Data reduction employs the LSST Science Pipelines (v19.0.0) as the core framework, supplemented by the LoV oCCS pipeline for specialized weak‑lensing and photometric‑redshift processing. Raw CFHT exposures and calibration frames (bias, flats) are ingested into the LSST Butler repository, with metadata stored in a SQLite registry. Reference catalogs from Gaia, SDSS, and Pan‑STARRS are used for astrometric and photometric calibration. Standard detrending (overscan, bias subtraction, flat‑fielding, illumination correction) is applied on a per‑CCD basis, followed by PSF modeling for each exposure. Source detection and initial photometry are performed on the single‑epoch images, after which the exposures are coadded to produce deep multi‑band mosaics. The coaddition step includes sky background modeling, artifact masking (satellite trails, cosmic rays), and weight‑map generation.
For the weak‑lensing analysis, the LoV oCCS pipeline takes the LSST catalogs and carries out refined star‑galaxy separation, magnitude cuts, photometric‑redshift estimation (template fitting combined with machine‑learning techniques), and shape measurement using algorithms such as ngmix and im3shape. The resulting shear catalog and photometric‑z catalog provide the essential inputs for constructing a mass map of the rotating cluster and for investigating the large‑scale structure around the FRB field.

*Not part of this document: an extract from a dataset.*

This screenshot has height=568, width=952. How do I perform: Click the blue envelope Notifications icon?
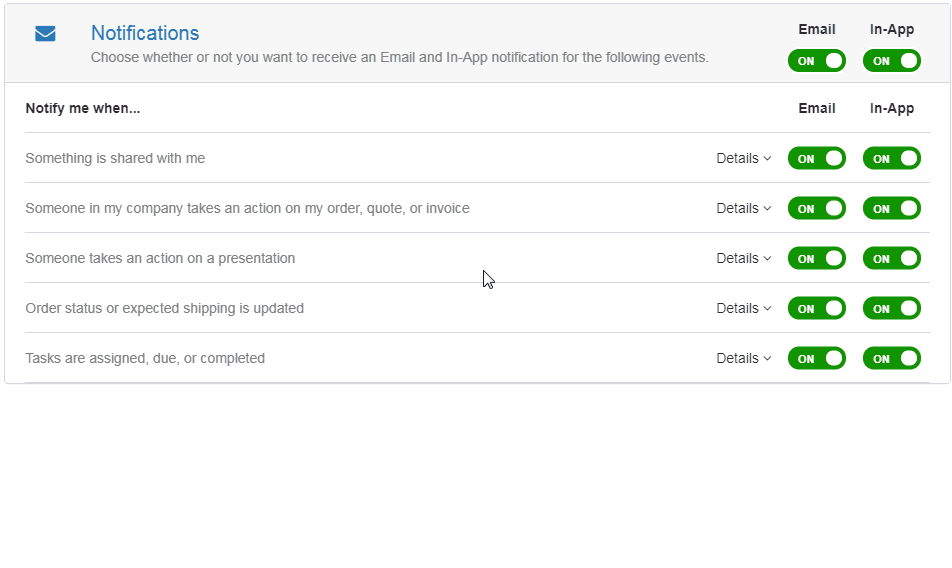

Quality‑control metrics demonstrate that the survey meets or exceeds its design specifications. The r‑band depth reaches ≈26 mag (5σ), the galaxy number density is 17–19 arcmin⁻² (comparable to or slightly higher than CFHTLenS), PSF model residuals are below 0.5 %, astrometric residuals are ≈30 mas, and photometric uniformity is better than 1 % across the field. These performance figures confirm that the data are suitable for high‑precision weak‑lensing studies and for deep searches of faint optical counterparts.
In summary, the paper details the full end‑to‑end workflow—from survey design and observing strategy to data reduction, calibration, coaddition, and catalog generation—demonstrating how modern, community‑developed pipelines can be adapted to CFHT/MegaCam data. The 2DFIS data set provides a valuable resource for (i) probing the mass distribution and dynamical state of a candidate rotating galaxy cluster, (ii) searching for optical counterparts and possible strong‑lensing signatures of a repeating FRB, and (iii) broader cosmological investigations of dark matter, large‑scale structure, and the environments of transient phenomena.